Saved entries
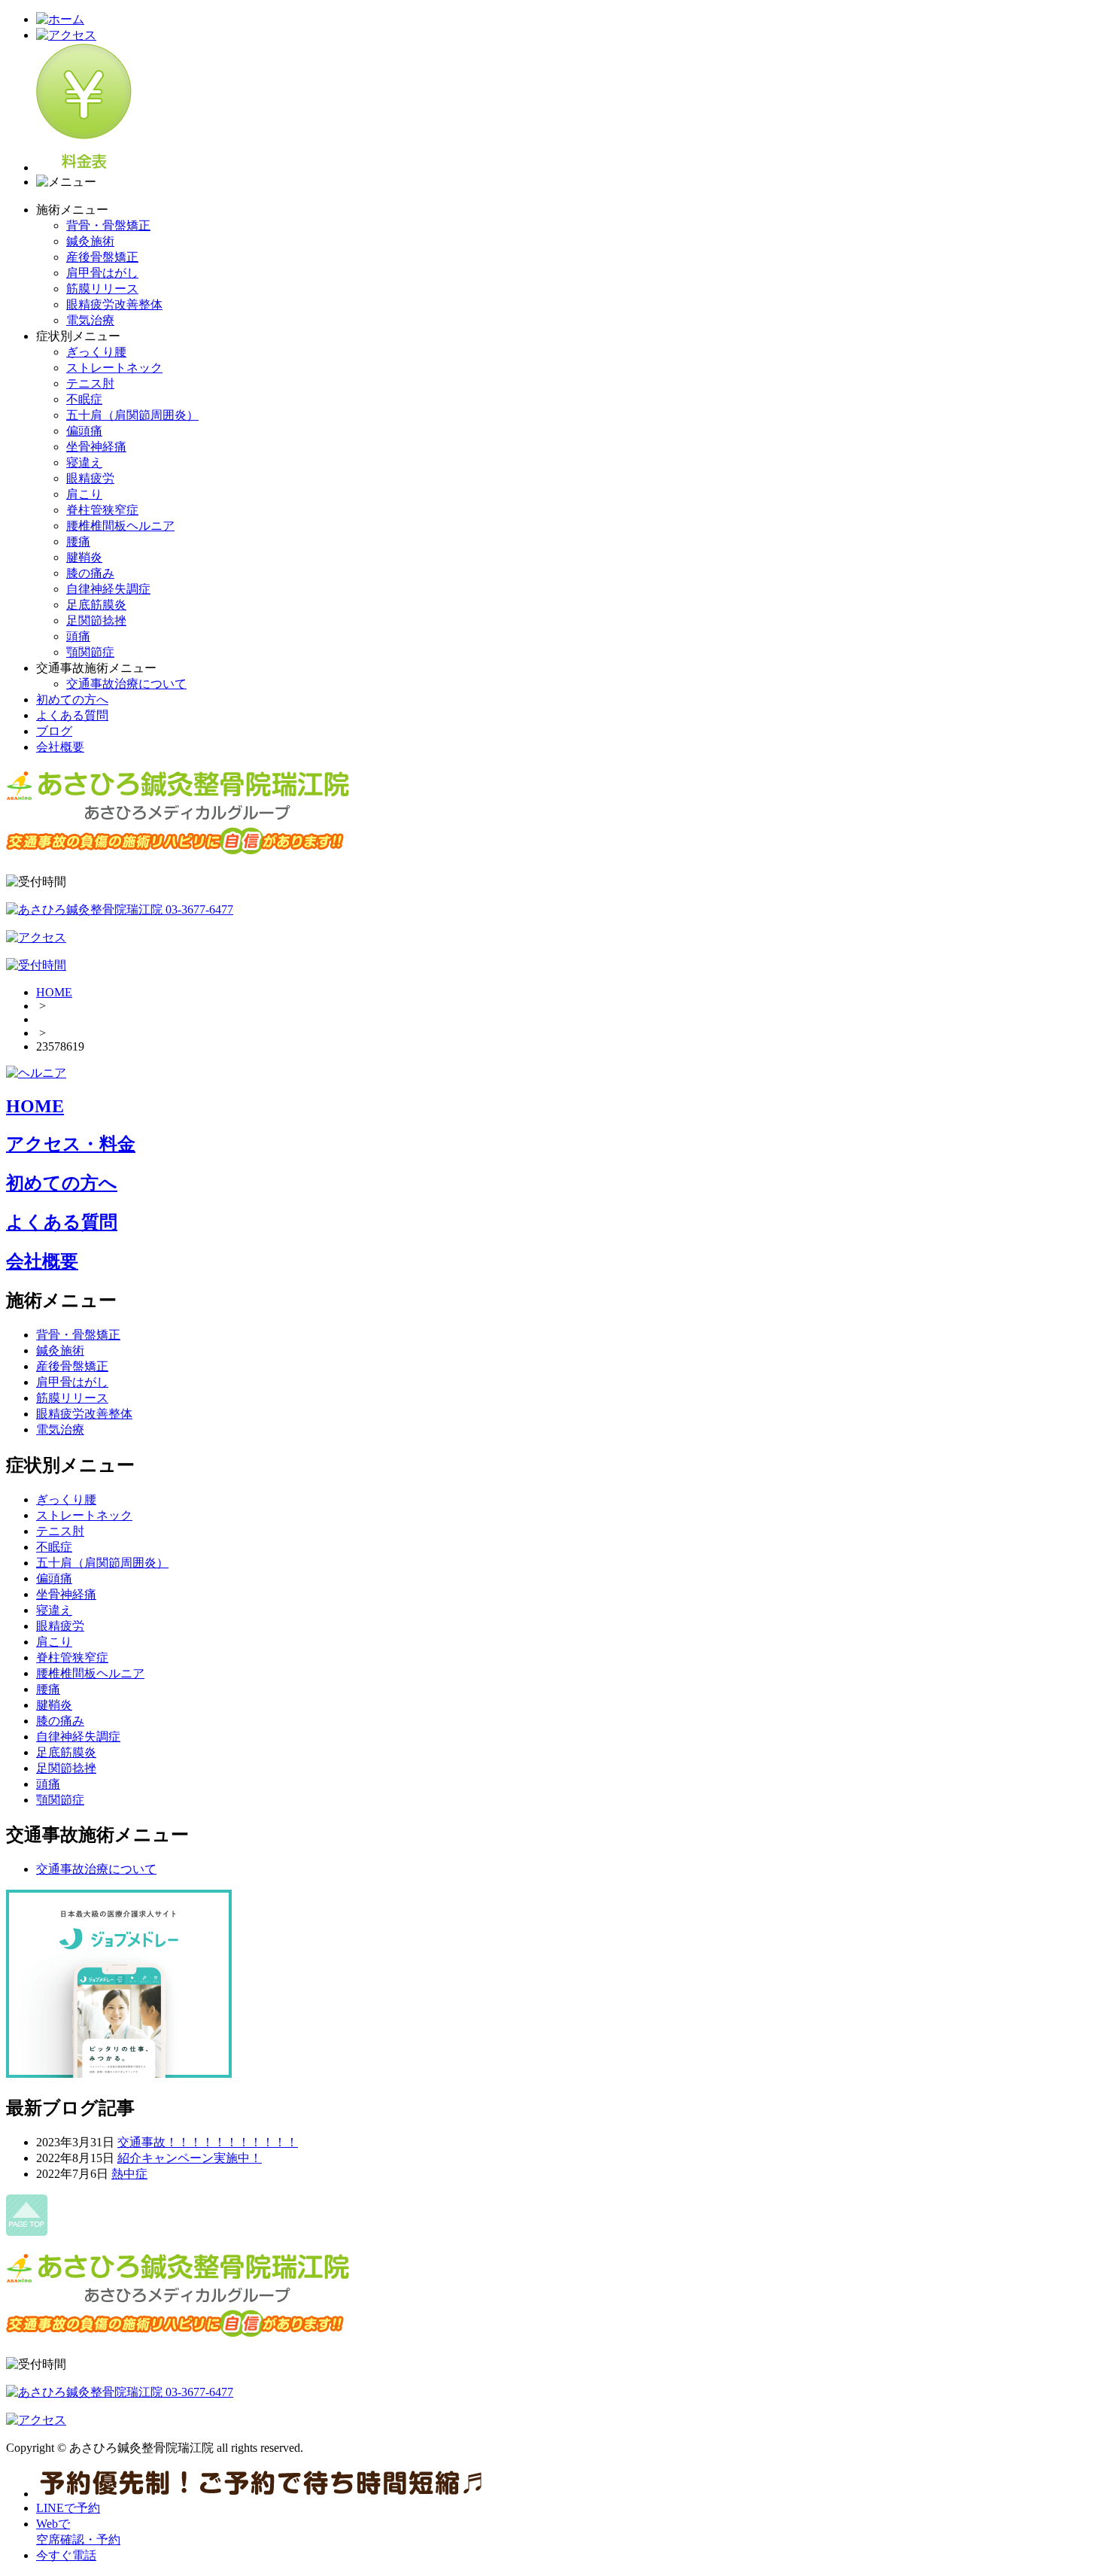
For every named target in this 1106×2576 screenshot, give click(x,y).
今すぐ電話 (66, 2555)
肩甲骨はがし (102, 272)
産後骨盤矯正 (102, 257)
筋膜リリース (102, 288)
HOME (54, 992)
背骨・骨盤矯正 (108, 225)
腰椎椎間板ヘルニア (120, 525)
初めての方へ (72, 699)
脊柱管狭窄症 (102, 509)
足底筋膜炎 (96, 604)
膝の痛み (90, 573)
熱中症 (129, 2173)
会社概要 (60, 747)
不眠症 (84, 399)
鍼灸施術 (90, 241)
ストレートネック (114, 367)
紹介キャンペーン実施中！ (189, 2158)
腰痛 (78, 541)
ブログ (54, 731)
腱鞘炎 (84, 557)
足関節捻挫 (96, 620)
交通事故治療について (126, 683)
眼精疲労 (90, 478)
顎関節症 (90, 652)
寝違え (84, 462)
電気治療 (90, 320)
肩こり (84, 494)
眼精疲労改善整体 (114, 304)
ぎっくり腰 (96, 351)
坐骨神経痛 (96, 446)
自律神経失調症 (108, 588)
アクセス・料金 (70, 1144)
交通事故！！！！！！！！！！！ (207, 2142)
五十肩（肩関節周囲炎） (132, 415)
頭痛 (78, 636)
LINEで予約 (68, 2507)
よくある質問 (72, 715)
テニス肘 (90, 383)
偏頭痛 (84, 430)
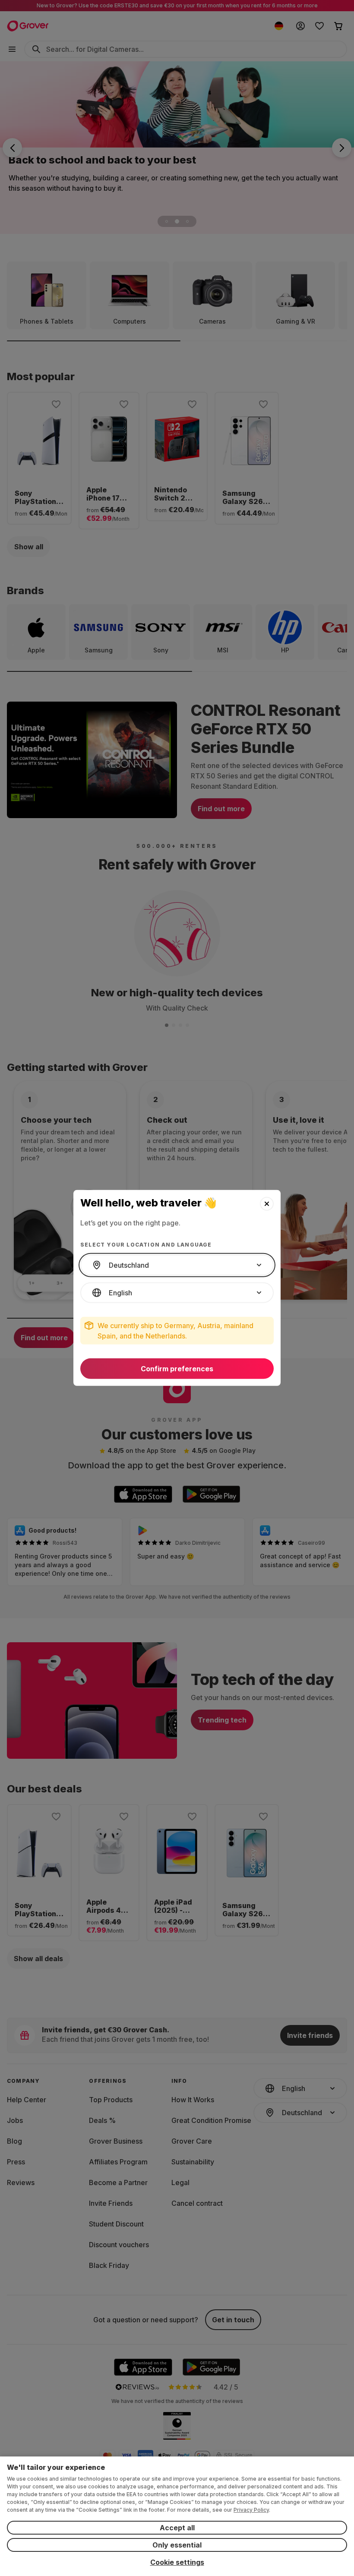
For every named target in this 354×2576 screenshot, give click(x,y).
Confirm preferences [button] (177, 1368)
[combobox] (177, 1265)
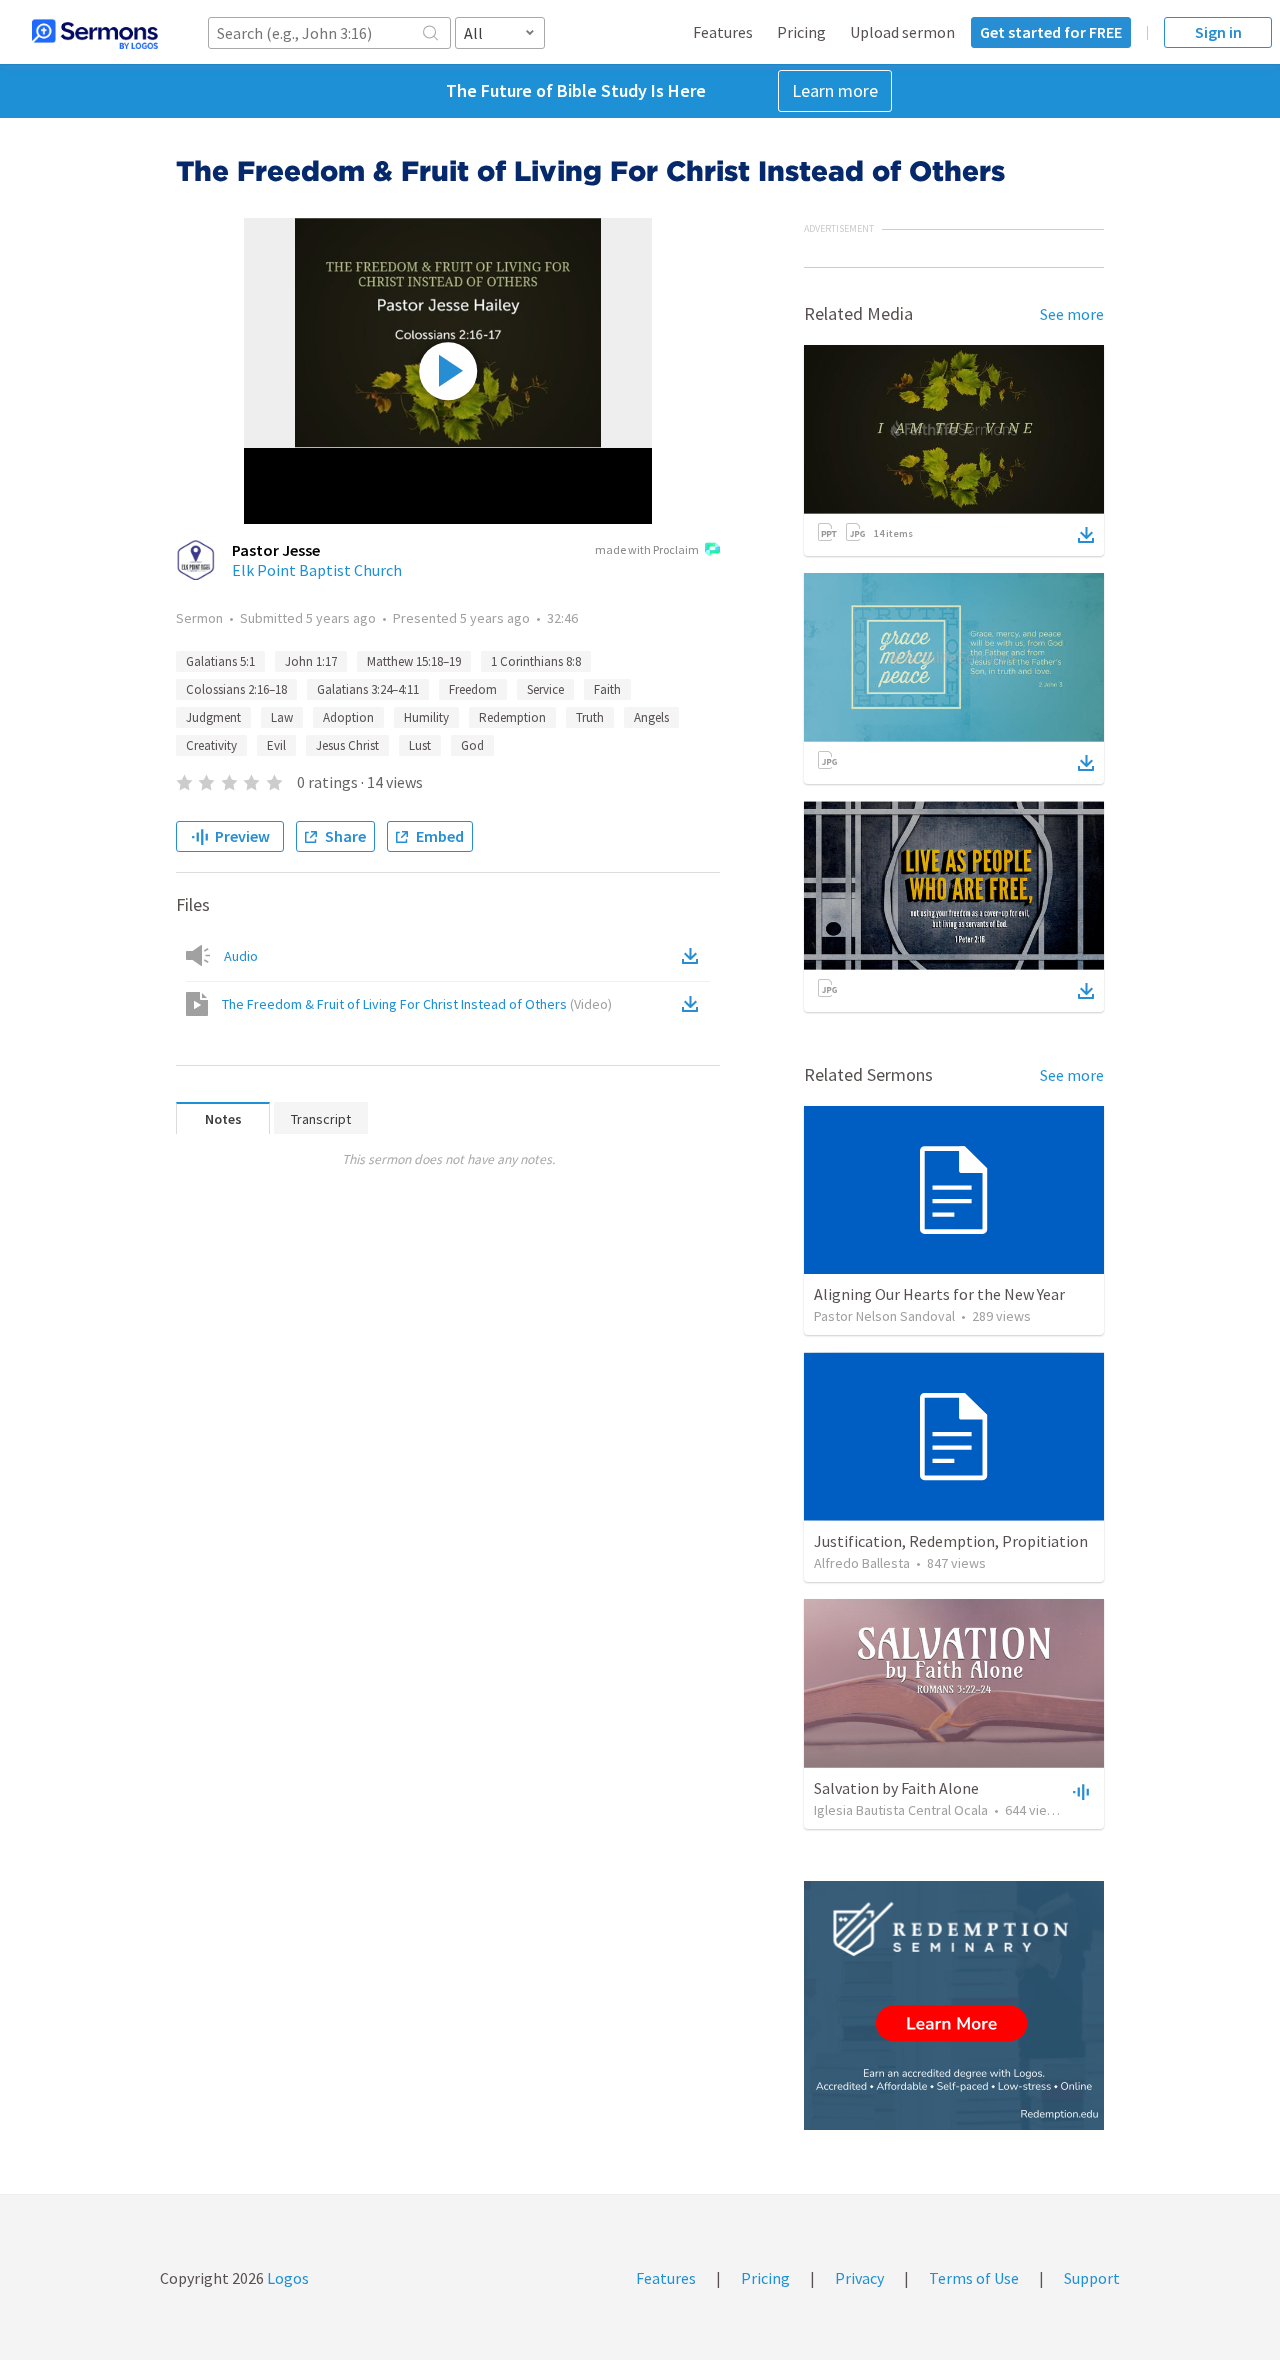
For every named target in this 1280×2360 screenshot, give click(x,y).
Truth (590, 717)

Assigned task :: The answer must be a single number: the count of lines in the records above that contain the word "this".

Exercise answer :: 3